Jakarta, FORTUNE - Katadata ESG Index (KESGI) 2025 resmi diluncurkan sebagai respons atas meningkatnya tuntutan investor global yang menjadikan prinsip environment, social, and governance (ESG) sebagai acuan utama keputusan investasi. Peluncuran indeks ini menegaskan penerapan ESG bukan lagi sekadar tren, melainkan faktor penting yang memberikan imbal hasil lebih tinggi dalam jangka panjang.
Signifikansi ESG dalam mendatangkan keuntungan finansial ditegaskan oleh Bursa Efek Indonesia (BEI). Kepala Divisi Pengembangan Bisnis 2 BEI, Ignatius Denny Wicaksono, menyatakan portofolio berbasis ESG secara historis lebih unggul.
“Indeks ESG yang menggunakan faktor ESG dalam pertimbangan keputusan investasi memberikan return yang lebih tinggi untuk jangka panjang, dibandingkan indeks non-ESG,” kata Denny dalam acara Katadata SAFE 2025 di Jakarta, Rabu (10/9).

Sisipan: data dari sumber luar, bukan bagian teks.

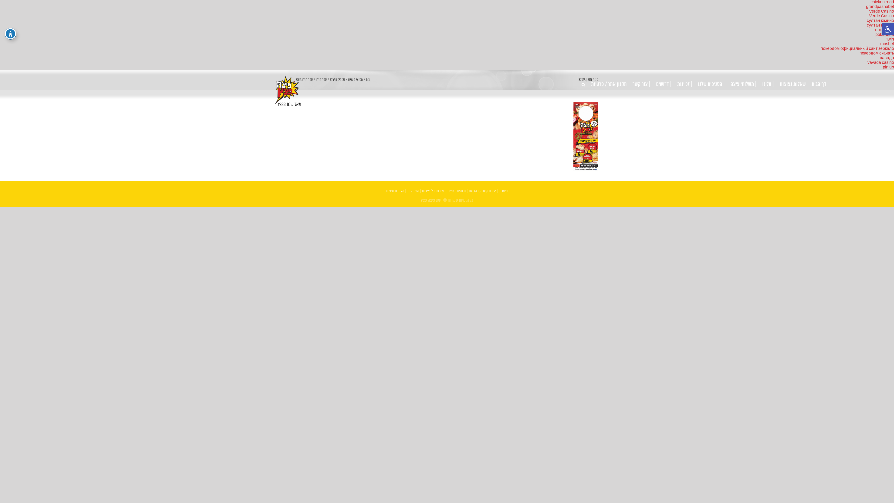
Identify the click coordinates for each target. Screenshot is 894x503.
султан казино (880, 21)
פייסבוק (503, 191)
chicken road (882, 2)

Pandangan ini didukung oleh pelaku industri. Director of Legal, External Affairs, and Circular Economy Chandra Asri Pacific, Edi Rivai, mengungkapkan bahwa investor dan pelanggan mancanegara kini menuntut transparansi praktik ESG untuk memastikan keamanan investasi mereka.
“Pelanggan kami banyak dari luar negeri. Mereka ingin memastikan bagaimana investasinya secure, salah satunya dari ESG,” ujarnya.
Di tengah tuntutan tersebut, KESGI hadir sebagai satu-satunya indeks ESG di Indonesia yang bersifat terbuka dan dapat diakses publik. Presiden Direktur Institute for Sustainability and Agility (ISA) sekaligus Panel Ahli KESGI, Maria R. Nindita Radyati, menjelaskan bahwa keterbukaan ini memungkinkan perusahaan melakukan tolok ukur (benchmarking) dan memotivasi perbaikan internal.
Maria menambahkan, penerapan ketiga pilar ESG secara simultan memiliki korelasi positif dengan nilai perusahaan.
“Ada riset terakhir. Kalau dijalankan satu per satu tidak terlalu berkorelasi. Tapi kalau tiga-tiganya (E, S, dan G) sekaligus, itu berkorelasi dengan nilai perusahaan,” katanya.
Meskipun demikian, Maria mengakui adopsi ESG di tingkat korporasi masih menghadapi sejumlah kendala internal, mulai dari komitmen kepemimpinan, keterbatasan sumber daya, hingga ketersediaan data. Oleh karena itu, ia menekankan pentingnya proses verifikasi untuk menghindari klaim berlebih (overclaim).
“Perlu melakukan assurance, jadi tidak overclaim,” ujarnya.